Antananarivo, 23 Juin, 12h50 – Une énorme ardoise à effacer à fin décembre 2024. La Jirama a cumulé des arriérés de paiements s’élevant au total à 2 784,54 milliards d’ariary à la fin de l’année dernière. C’est le total de ses arriérés envers le secteur privé, le gouvernement, les organismes publics, ajoutés aux taxes communales comptabilisés jusqu’à cet exercice, qui sont rapportés dans son plan de redressement financier 2025-2028.

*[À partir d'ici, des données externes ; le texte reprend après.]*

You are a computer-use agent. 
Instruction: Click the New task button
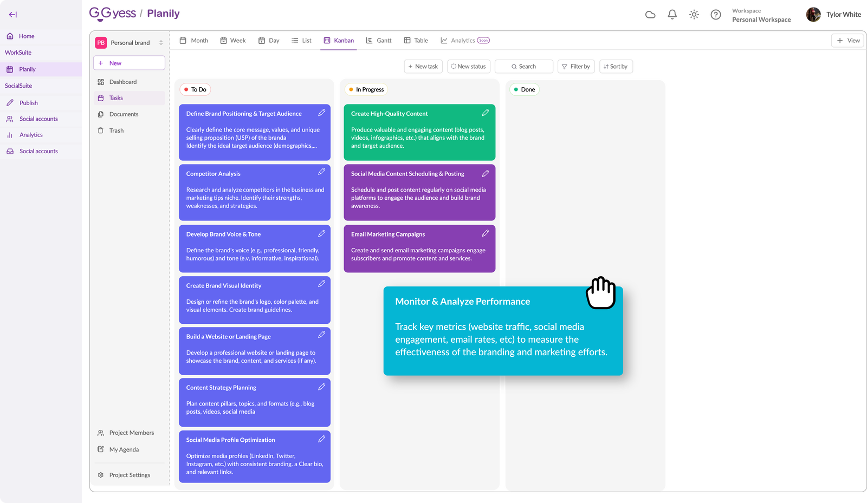click(x=423, y=67)
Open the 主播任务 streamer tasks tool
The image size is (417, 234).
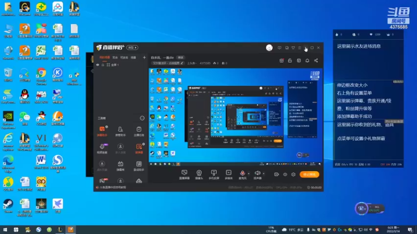click(x=139, y=131)
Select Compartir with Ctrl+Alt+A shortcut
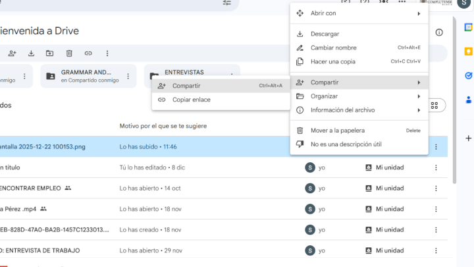 click(x=221, y=86)
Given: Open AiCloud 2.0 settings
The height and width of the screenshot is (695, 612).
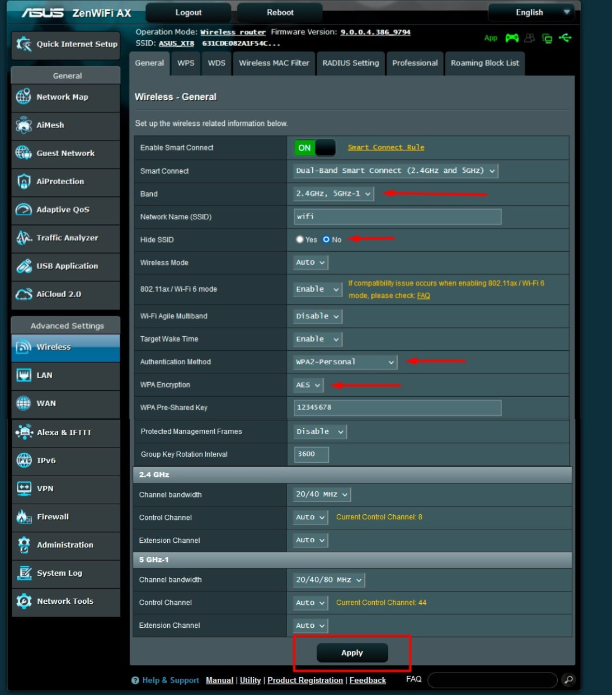Looking at the screenshot, I should [58, 294].
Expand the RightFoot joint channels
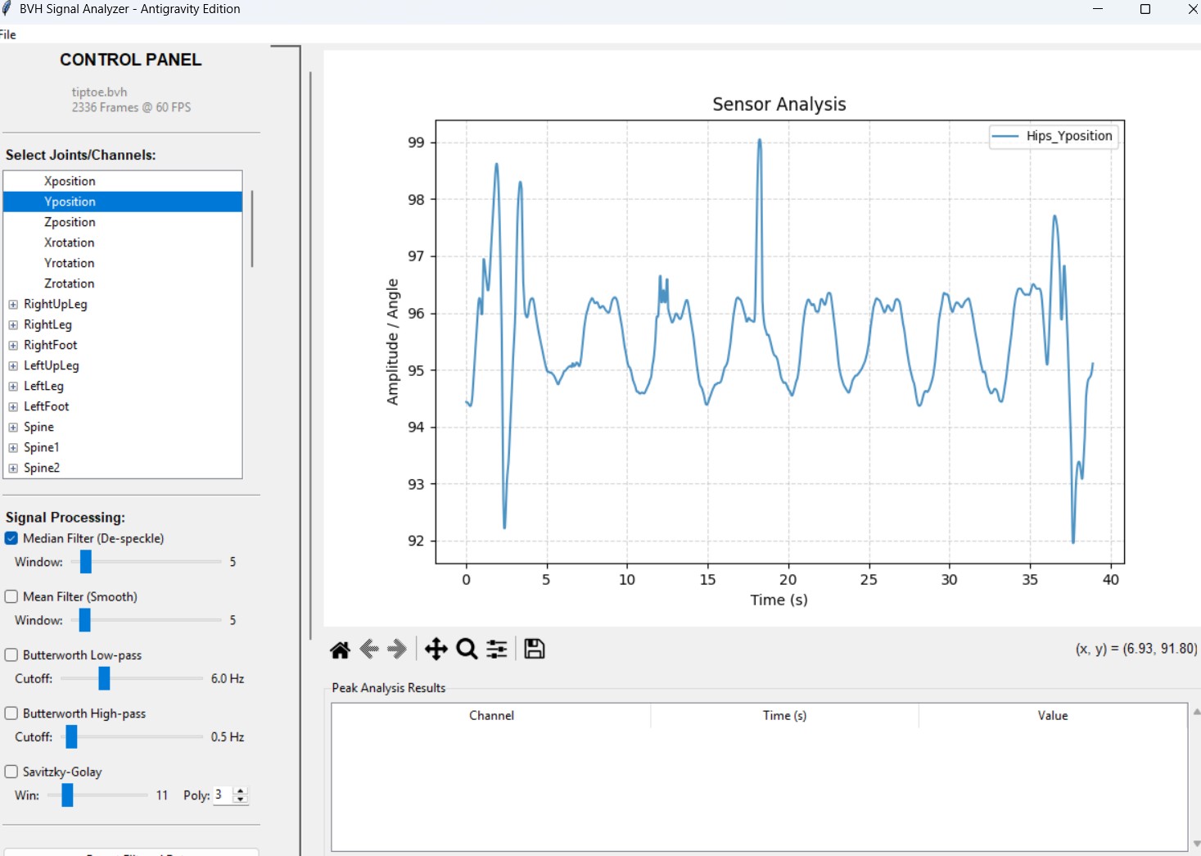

Selon ses comptes arrêtés à fin 2024, la Jirama devait 1 747,90 milliards d’ariary, soit 62,79% de ces arriérés envers ces fournisseurs privés. Ceux-ci étaient notamment composés des arriérés de location de groupe, des arriérés qu’elle a accumulés envers les entreprises qui lui produisent de l’électricité de manière indépendante et qui lui vendent pour distribution, ainsi que d’autres arriérés envers divers acteurs comme ses clients, des organismes sociaux et de son personnel.
Ses arriérés envers le Gouvernement s’élevaient pour leur part à 733,94 milliards d’ariary. Il s’agit notamment d’arriérés fiscaux incluant spécifiquement les taxes d’Etat, ainsi que diverses redevances. A ceux-ci s’ajoutent les dettes rétrocédées par l’Etat qui sont des obligations financières initialement contractées par l’Etat mais transférées à la IIRAMA par le biais d’un accord de rétrocession. Et puis il y a les prêts directs de l’Etat empruntés par la JIRAMA directement auprès du Gouvernement.
La Jirama devait également 132,38 milliards d’arriérés avec les organismes publics, à savoir l’Office de régulation de l’électricité (ORE) et l’Agence de développement de l’électrification rurale (Ader) ainsi que 170,32 milliards d’ariary de taxe communale. Il s’agit d’une répartition détaillée dans ce plan de redressement.
La Jirama indique alors dans ce document que le paiement des arriérés au secteur privé sera priorisé. C’est une disposition pour permettre une incitation pour les investissements dans de nouveaux projets d’énergies renouvelables et pour permettre la fourniture de carburant nécessaire pour la production électrique d’origine thermique, explique-t-elle.
Pour ce qui est de ces dettes et arriérés envers le Gouvernement, feront l’objet d’une consolidation progressive en capital de la Jirama, avance-t-elle. Ces dettes sociales ainsi que ces dettes envers ses autres fournisseurs devront être réglées en cinq ans, à partir de 2026.
La Jirama s’engage par ailleurs à payer régulièrement les redevances périodiques de l’Ader et de l’ORE. Elle indique également prendre en charge l’apurement des taxes communales, et ce, après réconciliation des dettes et créances entre la compagnie et les Collectivités territoriales Décentralisées (CTD).